Monday, April 11, 2005

Anniversary, Zimbabwe, and Third Echelon, oh my!

I realise I have been away for rather an extended period of time, but, unfortunately, the requirements of Georgian that I finish my assignments and work, where they cold-heartedly insist that I arrive for my shifts at the scheduled time have left me with little time to post. But, allow me to catch everyone up as best I can:


April 5th was Carley and my second anniversary - once again, amazing how she lasted so long. She completely spoiled me and reminded me why I do love her so by buying me Toronto Rock tickets (for the April 1st game against defending champion Calgary). The seats were absolutely fabulous, we could see everything, and the Rock came away victorious. Of course, the fourth period started tied 9-9, forcing me to explain that the preceding three periods were in fact just as important as the forthcoming one, despite the fact that the teams were essentially starting from level ground.

She also got me a Rock t-shirt, and I, in return, got her Kingdom Hearts for her Gameboy and an old edition of Alice in Wonderland, which, unfortunately, does not any publication information, but the inscription on the inside says "Christmas '12" which I assume means Christmas 1912.

Depressingly, the weather did not seem to share our desire for a nice day, as a swath of Southern Ontario was transplanted to the Arctic circle.

But, it was great all the same, I truly am very lucky to have her!


First, some numbers on Zimbabwe:

70% - unemployment rate
50% - the amount the economy has decreased in five years
80-90% - the amount of people living below the poverty line
17,000 - the estimated number of people turned away at the polls
25 - the number of years incumbent president Robert Mugabe has been in power

The election results are in...the winner is...Robert Mugabe.

And, just like last time, the whole world went, "Yeah...the results probably weren't fair, do you think you guys could hold another election? No? Please? Alright, fine."


I am now the proud owner of Splinter Cell: Chaos Theory.
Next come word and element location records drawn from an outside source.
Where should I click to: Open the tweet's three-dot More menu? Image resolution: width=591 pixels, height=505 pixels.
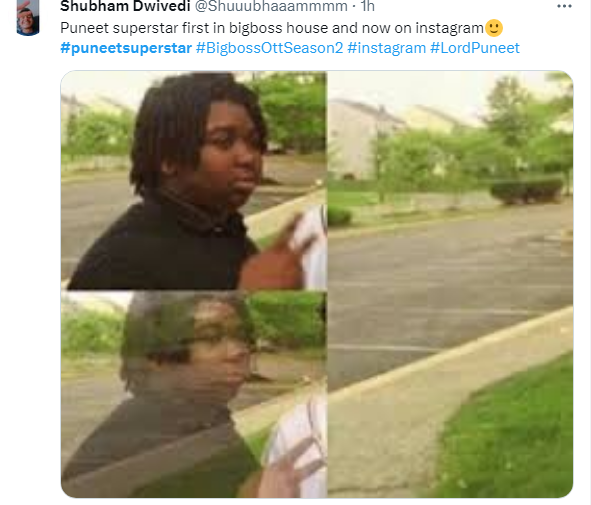click(x=564, y=6)
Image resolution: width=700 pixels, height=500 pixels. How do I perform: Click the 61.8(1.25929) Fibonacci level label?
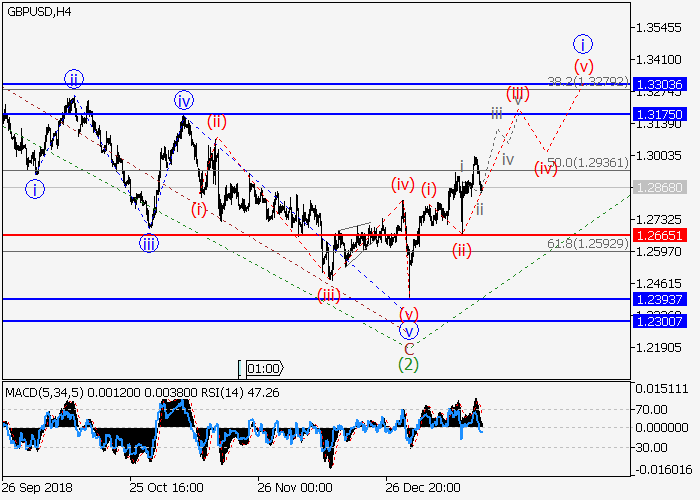pos(588,243)
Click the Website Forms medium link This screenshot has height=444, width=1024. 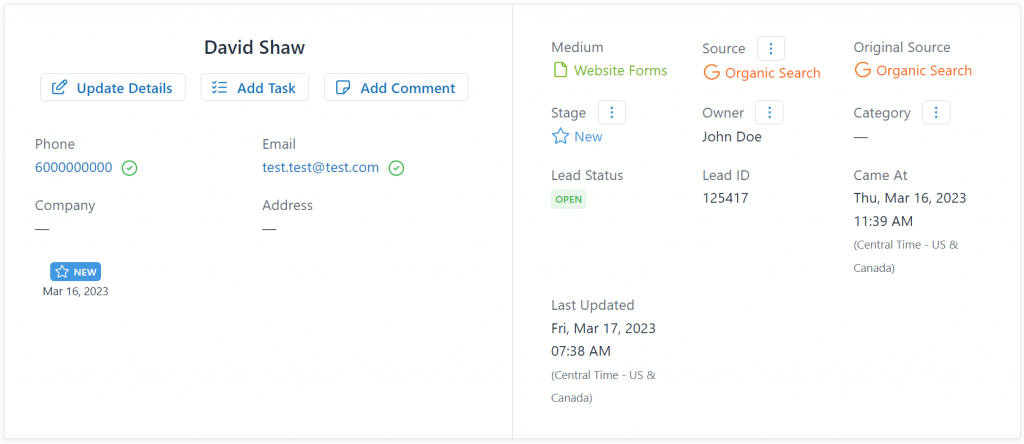pos(620,70)
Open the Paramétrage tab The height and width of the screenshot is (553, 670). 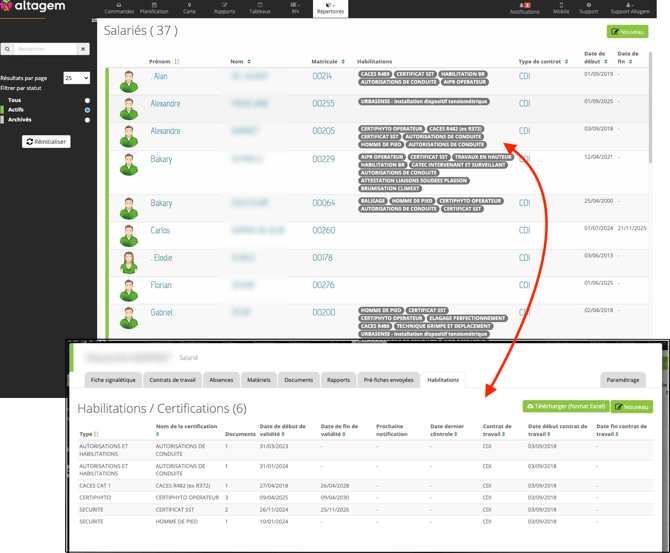pos(622,380)
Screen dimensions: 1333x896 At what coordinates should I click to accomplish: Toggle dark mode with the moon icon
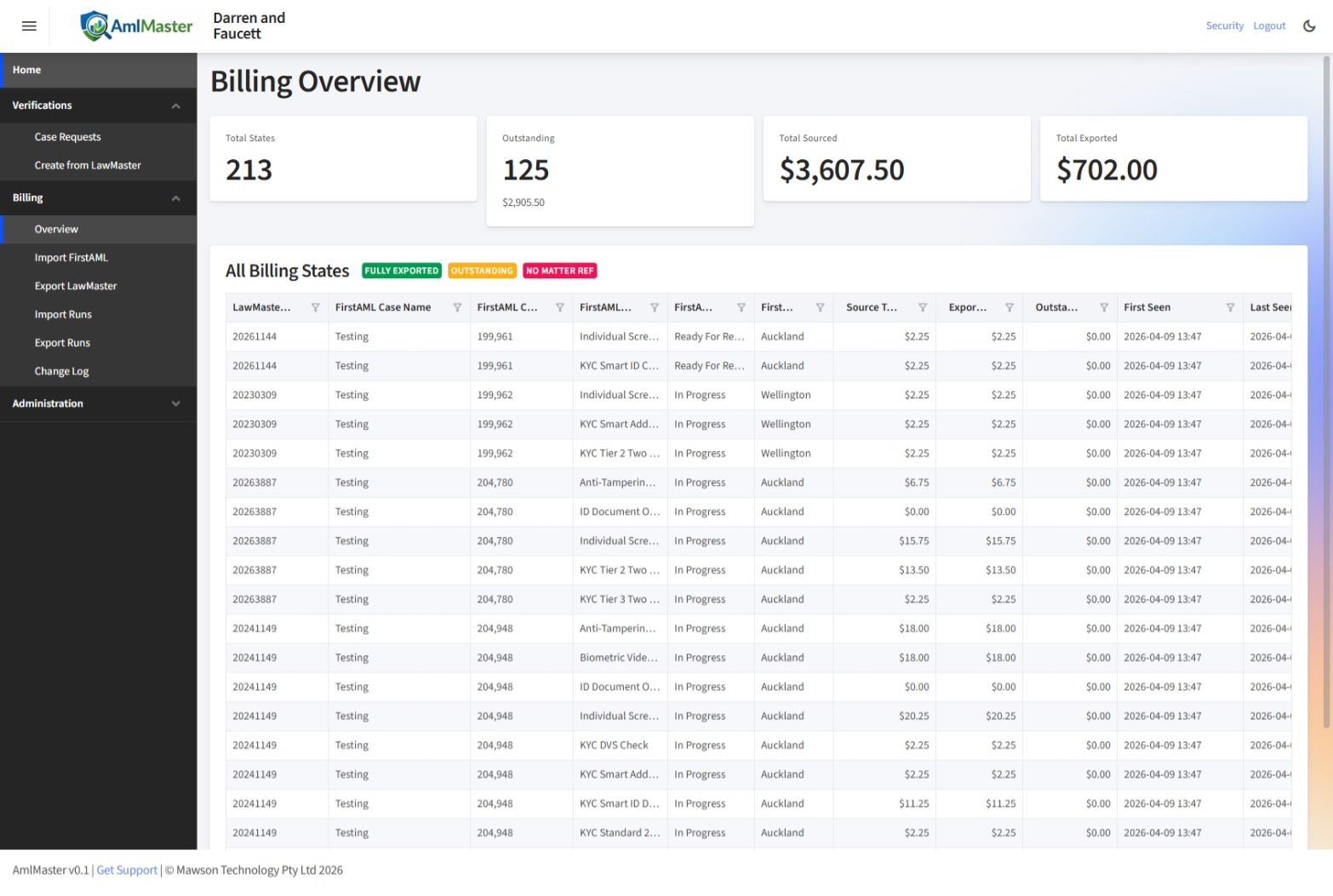pos(1308,26)
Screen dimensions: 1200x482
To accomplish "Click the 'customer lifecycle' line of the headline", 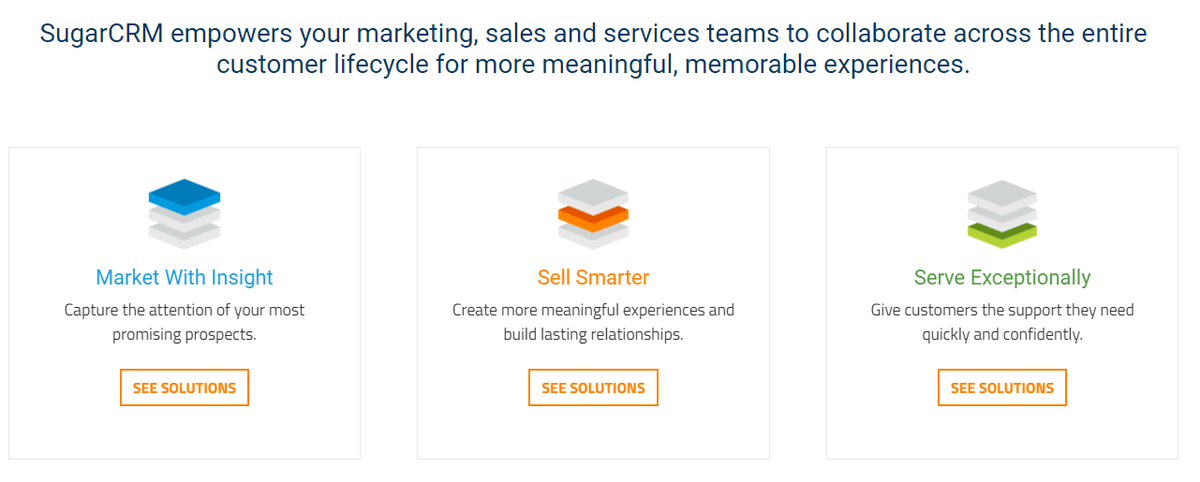I will (x=593, y=67).
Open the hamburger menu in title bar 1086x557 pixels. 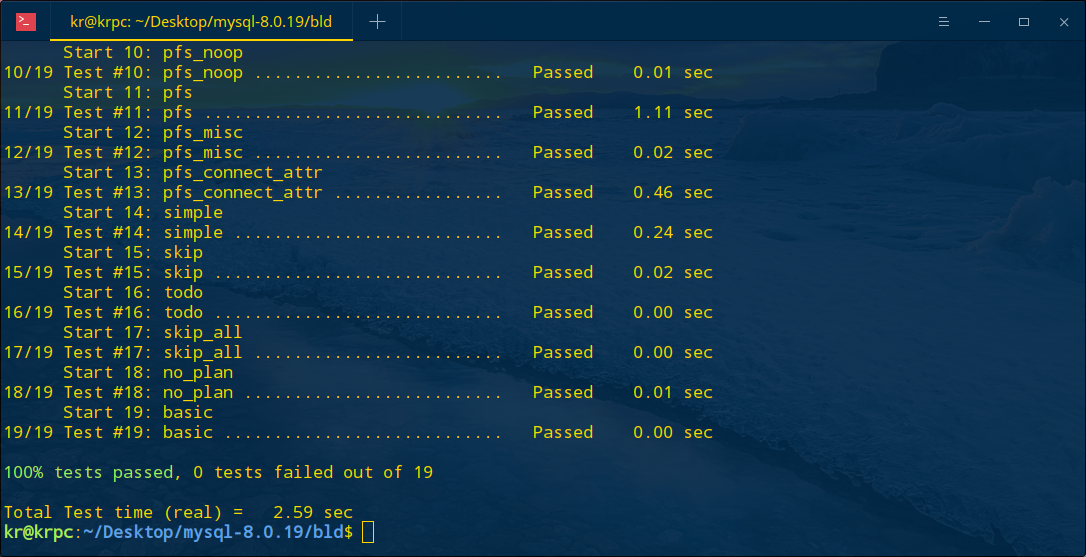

It is wonderful. Very wonderful. Even if it can get a little silly at times.


Carley and I went to see Fever Pitch on Friday night. Correction: early Friday evening. Again, correction: early International Obnoxious Kids evening.

The movie was pretty good, even if it was by the Farrelly brothers (which was almost undetectable, except for a 30-second clip where Drew Barrymore is throwing up in her bathroom, apparently quite violently).

The most noteworthy part of the night, however, was the two separate groups of idiotic noisy kids in front of and behind us. The group behind us were noisy, but not terribly obnoxious. At least they didn't kick our seats, à la Ocean's Twelve. The group in front of us, however...well, let's just say they left before the credits began to roll to avoid, as Carley quite accurately put it, a lynching.

Here are the notable participants:

Bathroom Guy - the guy who, honestly, saw about 20 minutes of the film. He'd sit for five minutes, then get up and leave the theatre for about 15 minutes. Then come back. Lather, rinse, repeat.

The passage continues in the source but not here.